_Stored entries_
---+---
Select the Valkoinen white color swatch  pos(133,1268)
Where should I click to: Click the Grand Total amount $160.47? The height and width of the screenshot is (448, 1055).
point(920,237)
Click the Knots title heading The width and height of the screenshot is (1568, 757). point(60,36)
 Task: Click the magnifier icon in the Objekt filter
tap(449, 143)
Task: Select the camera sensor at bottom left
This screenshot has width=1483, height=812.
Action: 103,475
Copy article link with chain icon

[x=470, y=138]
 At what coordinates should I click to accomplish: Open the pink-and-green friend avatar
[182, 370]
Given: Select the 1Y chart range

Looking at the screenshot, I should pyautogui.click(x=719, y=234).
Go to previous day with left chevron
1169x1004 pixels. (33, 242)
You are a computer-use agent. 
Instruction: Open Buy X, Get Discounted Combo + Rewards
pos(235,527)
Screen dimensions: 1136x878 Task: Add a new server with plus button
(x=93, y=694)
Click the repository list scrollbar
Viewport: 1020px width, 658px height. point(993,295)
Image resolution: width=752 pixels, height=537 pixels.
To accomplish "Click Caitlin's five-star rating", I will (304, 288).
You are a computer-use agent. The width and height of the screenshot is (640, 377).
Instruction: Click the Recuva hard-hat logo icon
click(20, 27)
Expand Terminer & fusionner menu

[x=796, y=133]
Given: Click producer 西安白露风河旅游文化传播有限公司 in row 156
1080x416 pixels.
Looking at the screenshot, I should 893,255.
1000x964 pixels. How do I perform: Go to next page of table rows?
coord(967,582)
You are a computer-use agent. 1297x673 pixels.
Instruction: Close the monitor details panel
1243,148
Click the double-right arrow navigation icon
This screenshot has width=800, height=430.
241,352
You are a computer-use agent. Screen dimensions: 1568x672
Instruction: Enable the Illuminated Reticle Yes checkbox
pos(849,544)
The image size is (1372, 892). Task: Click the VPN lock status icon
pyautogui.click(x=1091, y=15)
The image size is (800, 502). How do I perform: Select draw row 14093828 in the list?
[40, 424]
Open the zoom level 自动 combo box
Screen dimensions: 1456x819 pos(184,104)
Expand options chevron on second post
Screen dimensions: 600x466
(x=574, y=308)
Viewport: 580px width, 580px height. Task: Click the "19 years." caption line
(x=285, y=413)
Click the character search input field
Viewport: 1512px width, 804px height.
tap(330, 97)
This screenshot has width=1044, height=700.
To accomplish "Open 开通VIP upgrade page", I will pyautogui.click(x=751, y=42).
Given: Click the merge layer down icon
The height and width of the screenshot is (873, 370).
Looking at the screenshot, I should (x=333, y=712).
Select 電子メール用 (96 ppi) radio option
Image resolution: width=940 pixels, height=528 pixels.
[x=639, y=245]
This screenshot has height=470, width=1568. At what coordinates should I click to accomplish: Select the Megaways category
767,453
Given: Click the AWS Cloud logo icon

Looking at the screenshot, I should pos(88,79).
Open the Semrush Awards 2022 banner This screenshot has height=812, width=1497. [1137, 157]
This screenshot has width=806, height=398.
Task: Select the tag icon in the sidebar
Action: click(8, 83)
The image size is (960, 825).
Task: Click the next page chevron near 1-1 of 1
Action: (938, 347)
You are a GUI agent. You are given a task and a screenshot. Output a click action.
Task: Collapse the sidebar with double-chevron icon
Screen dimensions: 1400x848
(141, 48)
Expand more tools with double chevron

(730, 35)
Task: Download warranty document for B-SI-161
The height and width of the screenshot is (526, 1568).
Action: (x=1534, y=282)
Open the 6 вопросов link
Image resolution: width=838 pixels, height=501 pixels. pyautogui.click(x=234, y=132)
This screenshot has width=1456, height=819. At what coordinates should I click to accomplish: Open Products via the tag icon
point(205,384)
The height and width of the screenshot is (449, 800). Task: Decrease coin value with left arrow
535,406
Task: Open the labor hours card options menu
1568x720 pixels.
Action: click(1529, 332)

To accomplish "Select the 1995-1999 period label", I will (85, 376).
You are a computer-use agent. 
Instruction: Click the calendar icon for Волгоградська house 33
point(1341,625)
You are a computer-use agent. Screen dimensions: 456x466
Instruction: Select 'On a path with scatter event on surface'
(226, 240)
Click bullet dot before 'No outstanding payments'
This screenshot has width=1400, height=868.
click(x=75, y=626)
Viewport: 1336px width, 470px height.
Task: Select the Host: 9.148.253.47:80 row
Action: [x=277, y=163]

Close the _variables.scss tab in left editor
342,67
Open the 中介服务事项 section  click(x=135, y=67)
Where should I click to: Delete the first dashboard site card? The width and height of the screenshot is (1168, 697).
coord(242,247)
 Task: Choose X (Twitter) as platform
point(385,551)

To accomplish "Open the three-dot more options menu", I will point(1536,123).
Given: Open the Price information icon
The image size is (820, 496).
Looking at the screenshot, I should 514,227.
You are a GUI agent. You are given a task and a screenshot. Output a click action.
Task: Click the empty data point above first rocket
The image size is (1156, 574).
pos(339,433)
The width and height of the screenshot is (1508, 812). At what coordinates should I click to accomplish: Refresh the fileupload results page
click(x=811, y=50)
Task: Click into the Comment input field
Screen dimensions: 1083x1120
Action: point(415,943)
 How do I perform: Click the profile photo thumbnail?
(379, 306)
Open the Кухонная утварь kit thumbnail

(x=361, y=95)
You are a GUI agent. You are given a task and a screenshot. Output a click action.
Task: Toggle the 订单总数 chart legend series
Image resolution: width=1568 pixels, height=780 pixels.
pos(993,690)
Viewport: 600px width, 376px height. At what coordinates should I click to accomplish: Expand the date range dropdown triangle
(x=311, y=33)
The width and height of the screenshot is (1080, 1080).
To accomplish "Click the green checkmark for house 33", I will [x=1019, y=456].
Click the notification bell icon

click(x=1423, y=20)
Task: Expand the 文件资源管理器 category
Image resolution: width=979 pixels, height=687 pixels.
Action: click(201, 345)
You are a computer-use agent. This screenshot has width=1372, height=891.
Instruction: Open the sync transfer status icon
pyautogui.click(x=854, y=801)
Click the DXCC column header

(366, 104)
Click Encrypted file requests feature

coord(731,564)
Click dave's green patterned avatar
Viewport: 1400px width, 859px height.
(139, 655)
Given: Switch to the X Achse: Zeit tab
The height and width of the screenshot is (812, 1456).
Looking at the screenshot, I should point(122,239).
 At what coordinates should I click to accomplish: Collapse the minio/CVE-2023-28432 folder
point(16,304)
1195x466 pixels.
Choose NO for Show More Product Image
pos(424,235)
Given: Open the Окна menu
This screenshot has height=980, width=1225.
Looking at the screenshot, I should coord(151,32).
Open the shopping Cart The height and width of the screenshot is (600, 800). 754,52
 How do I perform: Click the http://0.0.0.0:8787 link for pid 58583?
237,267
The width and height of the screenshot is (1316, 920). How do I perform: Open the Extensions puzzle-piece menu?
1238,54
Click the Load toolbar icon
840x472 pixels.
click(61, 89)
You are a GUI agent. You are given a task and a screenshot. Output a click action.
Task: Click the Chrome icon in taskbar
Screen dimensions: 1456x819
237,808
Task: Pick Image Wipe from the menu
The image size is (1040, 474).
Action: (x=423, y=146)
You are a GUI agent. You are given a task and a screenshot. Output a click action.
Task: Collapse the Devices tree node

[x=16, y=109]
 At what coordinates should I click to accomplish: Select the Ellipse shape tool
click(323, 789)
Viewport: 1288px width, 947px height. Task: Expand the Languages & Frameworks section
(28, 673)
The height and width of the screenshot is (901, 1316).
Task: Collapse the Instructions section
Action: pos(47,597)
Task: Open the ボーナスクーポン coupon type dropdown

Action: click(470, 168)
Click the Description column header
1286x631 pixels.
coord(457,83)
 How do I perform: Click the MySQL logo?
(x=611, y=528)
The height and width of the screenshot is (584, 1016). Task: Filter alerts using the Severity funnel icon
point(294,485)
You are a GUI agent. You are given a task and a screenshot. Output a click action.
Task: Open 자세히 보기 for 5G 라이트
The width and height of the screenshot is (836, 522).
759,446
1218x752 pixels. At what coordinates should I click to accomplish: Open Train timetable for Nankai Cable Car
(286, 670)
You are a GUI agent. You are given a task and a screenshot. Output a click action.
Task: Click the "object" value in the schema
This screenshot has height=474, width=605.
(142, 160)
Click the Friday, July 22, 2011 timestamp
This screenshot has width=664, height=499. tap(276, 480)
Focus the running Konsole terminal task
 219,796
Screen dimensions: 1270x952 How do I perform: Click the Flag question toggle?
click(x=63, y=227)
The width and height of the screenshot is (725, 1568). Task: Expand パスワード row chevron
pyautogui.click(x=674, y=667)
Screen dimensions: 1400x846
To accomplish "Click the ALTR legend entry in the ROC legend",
---+---
_WHAT YOU SHOULD DO_
Please transcribe the stretch of the listing above from the line containing "Task: Open the ボーナスクーポン coupon type dropdown" through the line containing "click(x=63, y=227)", reproducing each line precisely.

_REPLY_
Task: Open the ボーナスクーポン coupon type dropdown

Action: click(470, 168)
Click the Description column header
1286x631 pixels.
coord(457,83)
 How do I perform: Click the MySQL logo?
(x=611, y=528)
The height and width of the screenshot is (584, 1016). Task: Filter alerts using the Severity funnel icon
point(294,485)
You are a GUI agent. You are given a task and a screenshot. Output a click action.
Task: Open 자세히 보기 for 5G 라이트
The width and height of the screenshot is (836, 522).
759,446
1218x752 pixels. At what coordinates should I click to accomplish: Open Train timetable for Nankai Cable Car
(286, 670)
You are a GUI agent. You are given a task and a screenshot. Output a click action.
Task: Click the "object" value in the schema
This screenshot has height=474, width=605.
(142, 160)
Click the Friday, July 22, 2011 timestamp
This screenshot has width=664, height=499. tap(276, 480)
Focus the running Konsole terminal task
 219,796
Screen dimensions: 1270x952 How do I perform: Click the Flag question toggle?
click(x=63, y=227)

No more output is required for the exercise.